Queue All the Time, Tickets Occasionally: Are Concerts Still Worth the Hype?
- Alisha Reeve
- 5 hours ago
- 3 min read
Alisha Reeve

If you’re friends with a Harry Styles fan, chances are you’ve already heard about the disastrous ticket fiasco that has occurred over the past week. During the artists’ presale for his ‘Together, Together’ tour, fans were left disappointed, upset, and furious over the crippling prices they were expected to pay. For the UK leg of his so-called world tour, tickets had cost between £44.10 and £466.25 (at least, before the good old dynamic pricing kicked in). In America, it was worse, with prices coming up to over $1000.

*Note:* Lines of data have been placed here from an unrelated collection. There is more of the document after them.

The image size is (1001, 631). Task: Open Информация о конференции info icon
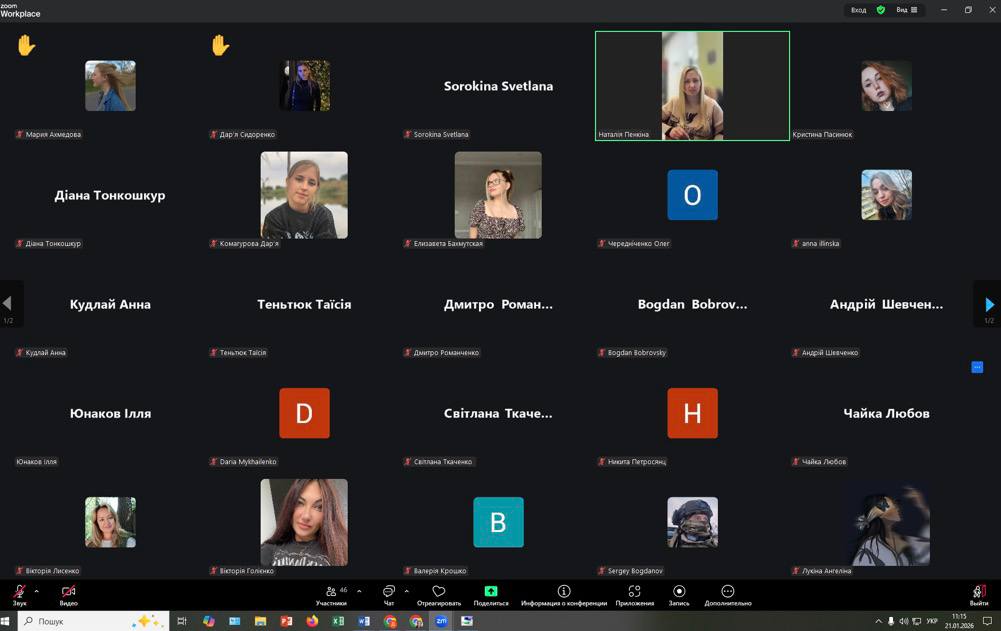(564, 592)
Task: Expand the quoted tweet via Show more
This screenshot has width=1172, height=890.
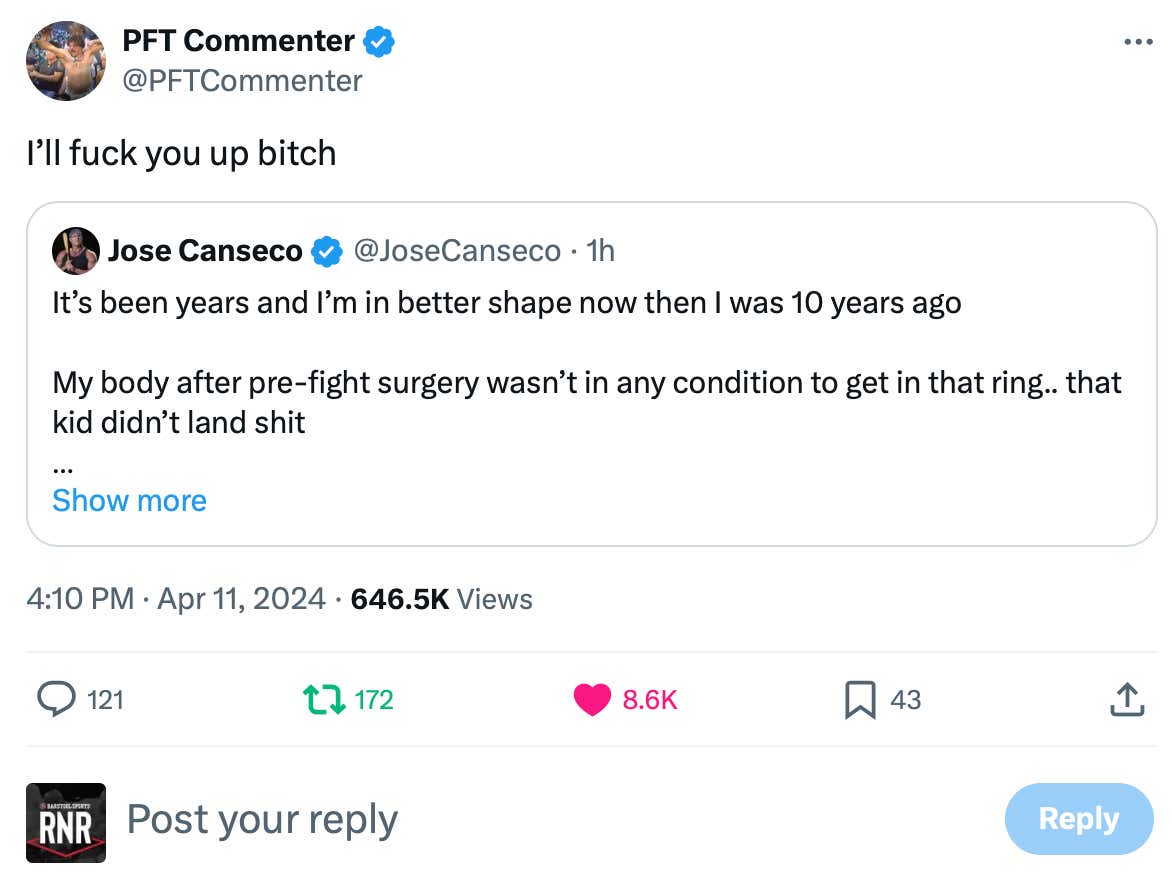Action: [x=129, y=500]
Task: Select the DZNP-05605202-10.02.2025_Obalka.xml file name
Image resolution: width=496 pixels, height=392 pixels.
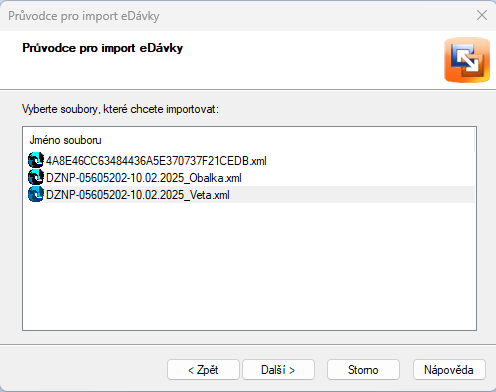Action: [144, 178]
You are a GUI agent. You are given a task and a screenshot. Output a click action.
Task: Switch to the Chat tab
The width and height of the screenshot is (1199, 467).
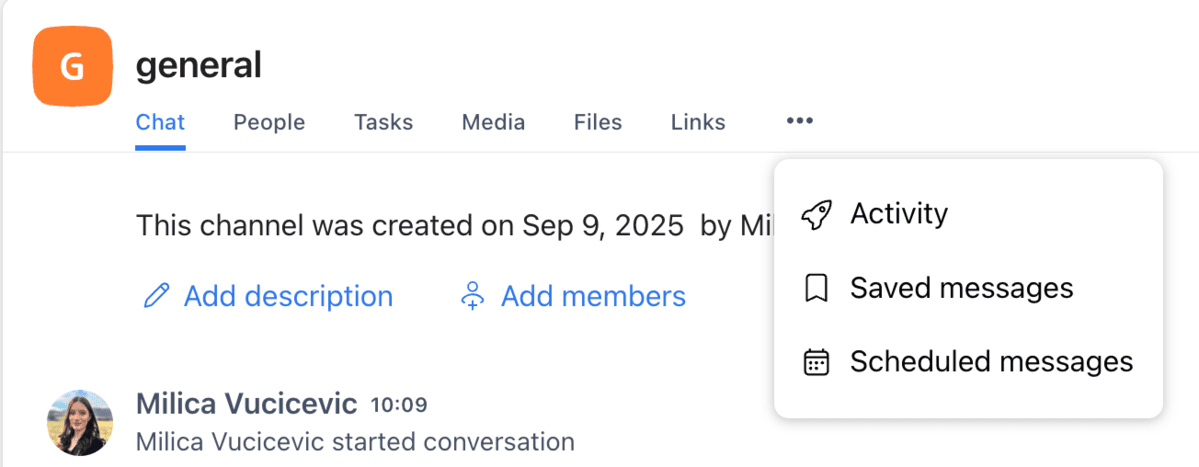click(x=160, y=122)
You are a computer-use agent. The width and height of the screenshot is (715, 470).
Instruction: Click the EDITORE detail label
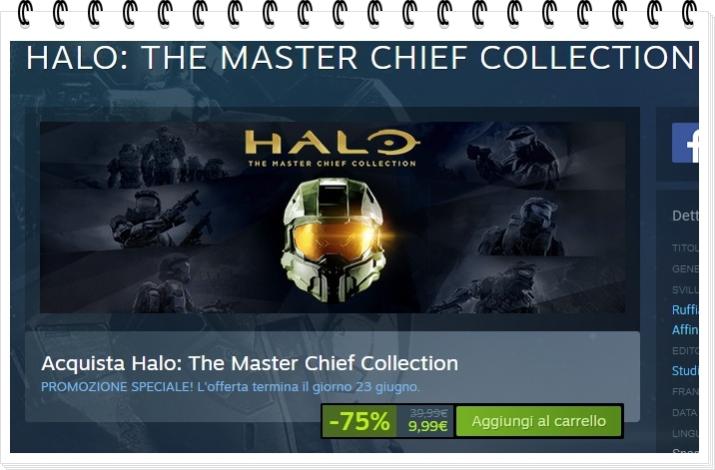click(685, 350)
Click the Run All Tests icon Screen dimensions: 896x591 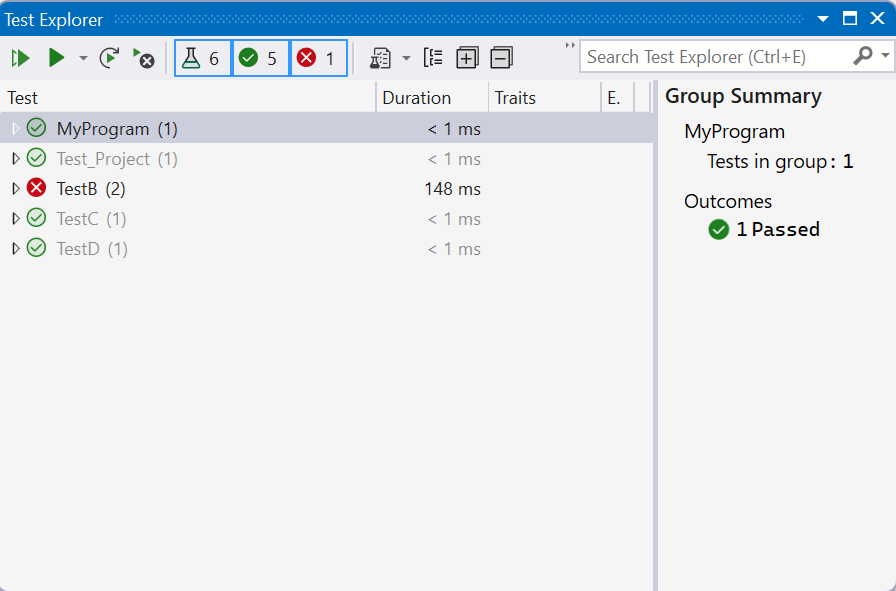tap(20, 57)
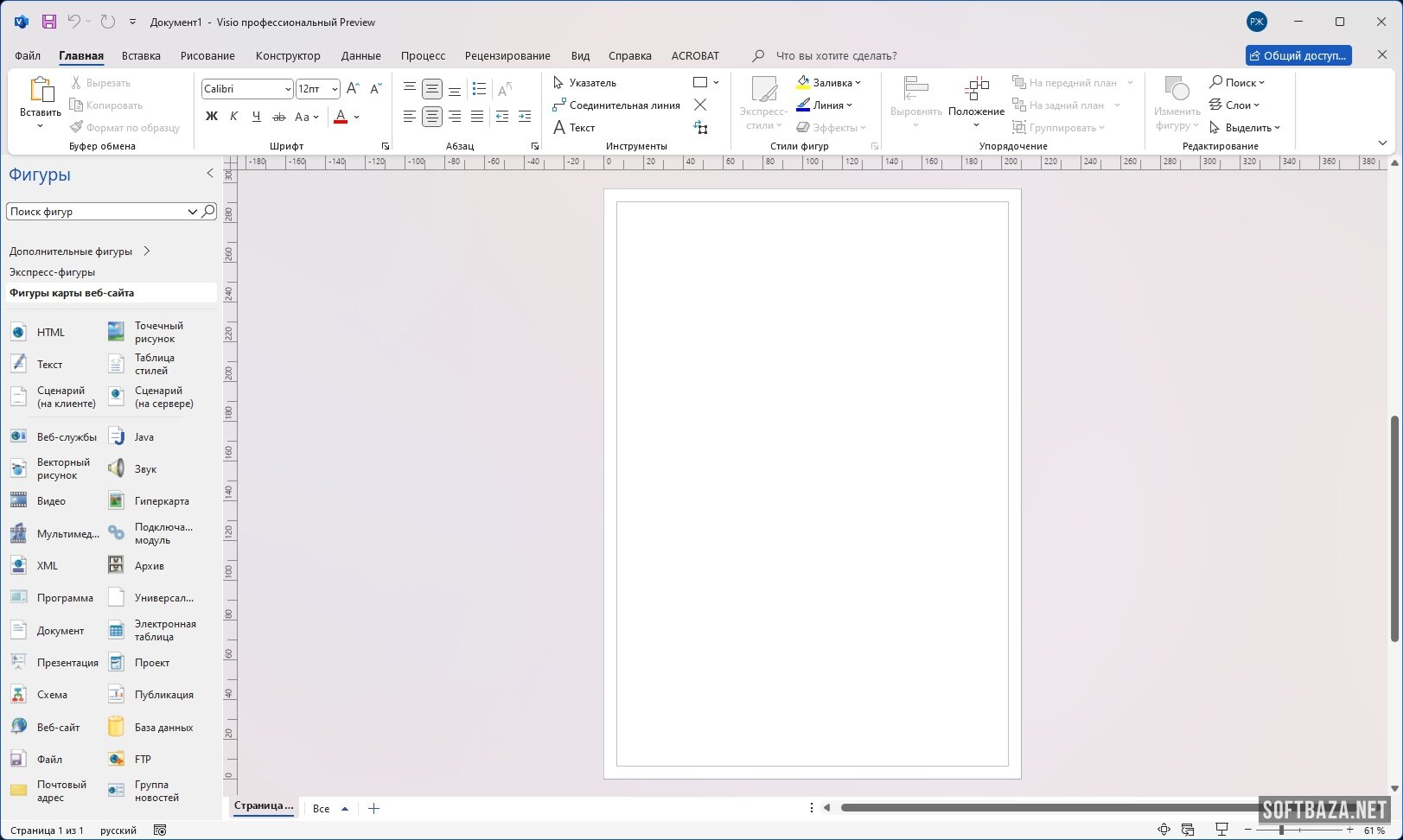This screenshot has height=840, width=1403.
Task: Expand the Заливка fill dropdown
Action: 858,83
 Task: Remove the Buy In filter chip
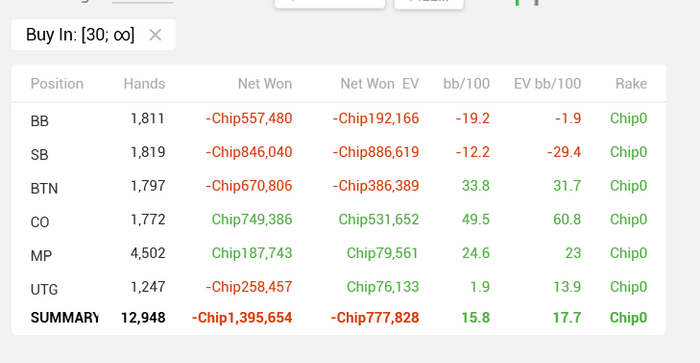[155, 35]
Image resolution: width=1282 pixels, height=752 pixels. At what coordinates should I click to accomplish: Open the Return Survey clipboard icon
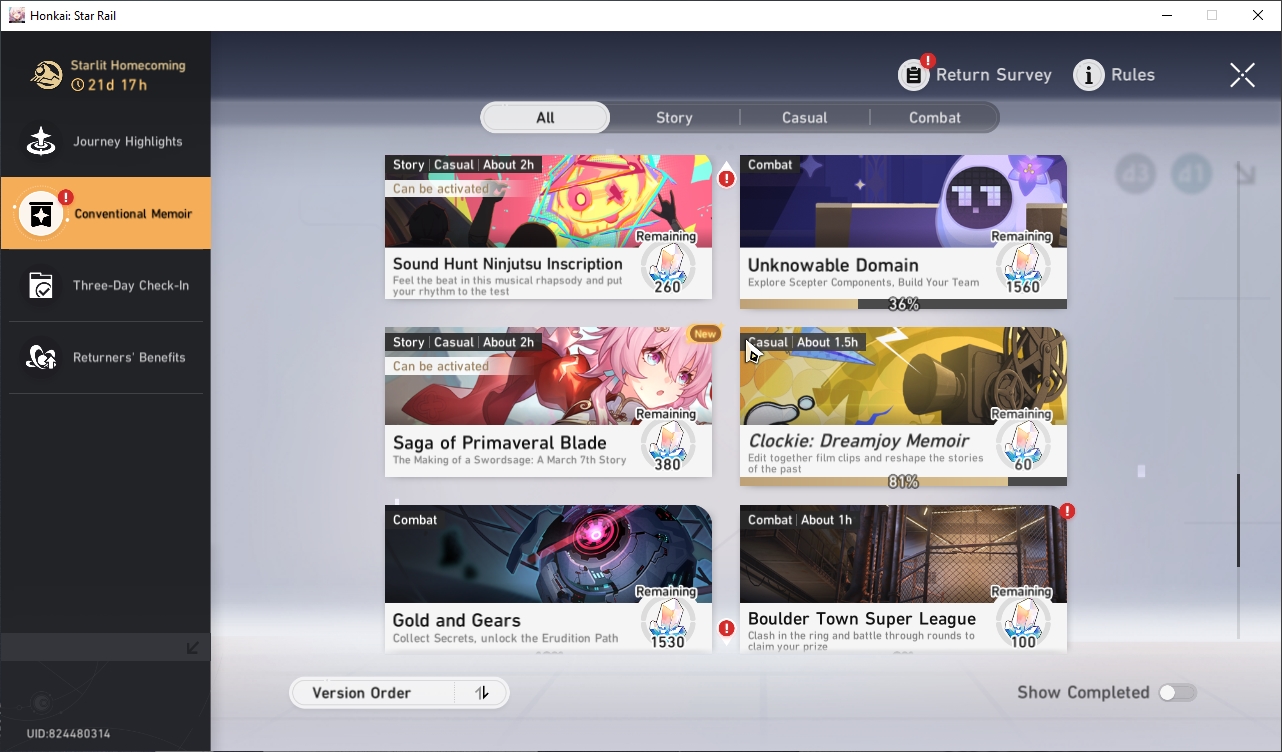point(914,75)
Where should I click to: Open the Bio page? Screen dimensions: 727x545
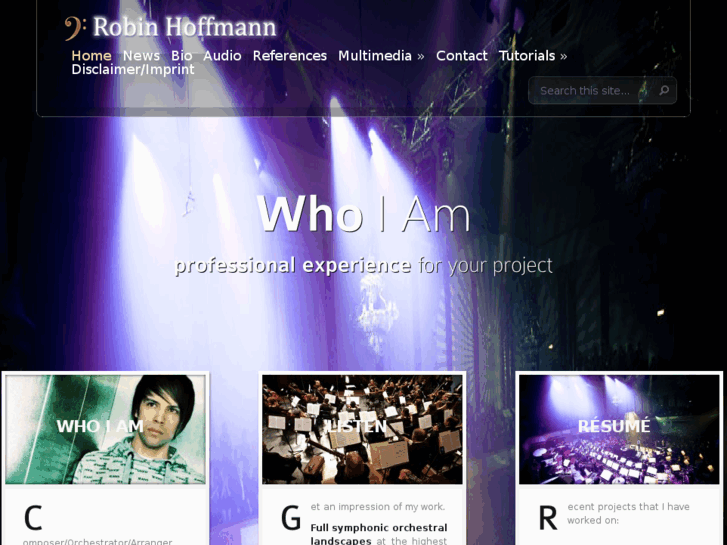point(182,56)
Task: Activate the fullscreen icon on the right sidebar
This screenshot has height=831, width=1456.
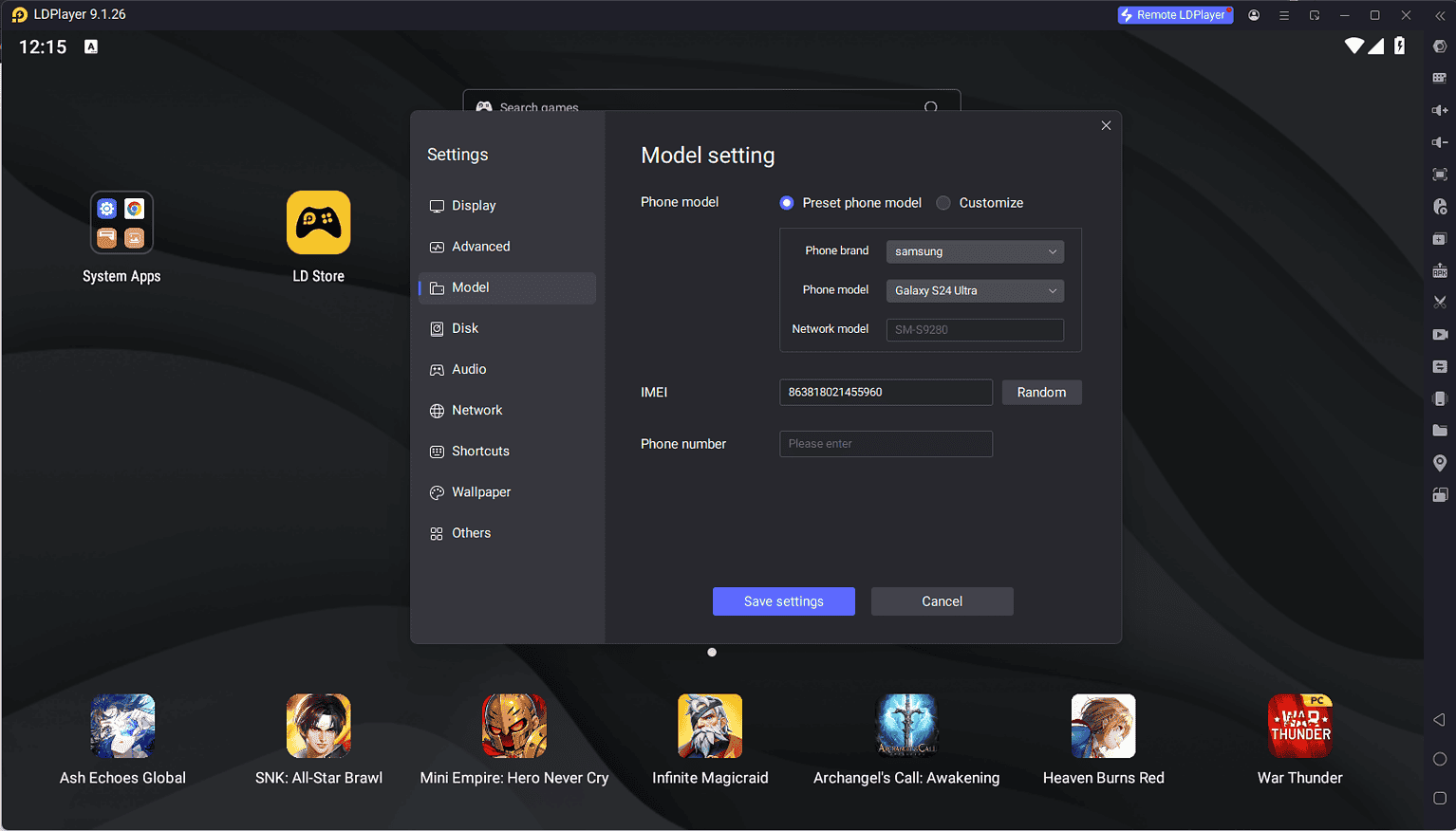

Alas, it doesn’t stop there. What is even more unreasonable are the logistical issues that many fans will face. Many will have to travel hundreds of miles in order to attend his shows. I thought the point of a tour was that an artist came to you, not the other way around? Though with that being said, as someone who was born and raised in Aberdeenshire, journeys of this particular variety are not a foreign concept to me, having had to traipse all the way down to either Glasgow or Edinburgh to see my favourite artists.
But putting that aside, since when was going to a gig supposed to cost the same amount as a month’s rent? And since when was the process of purchasing tickets meant to resemble that of The Hunger Games? For most fans, getting their hands on any tickets has become stressful and time consuming, and the usual result is either an empty basket or an empty wallet. This isn’t the first occurrence where fans have been left outraged over this increasingly unjust system (I try not to weep as I recall the disaster that was trying to buy Oasis tickets). In general, concerts used to feel like it’s all about the music: now it’s feels more like an exploitative cash grab.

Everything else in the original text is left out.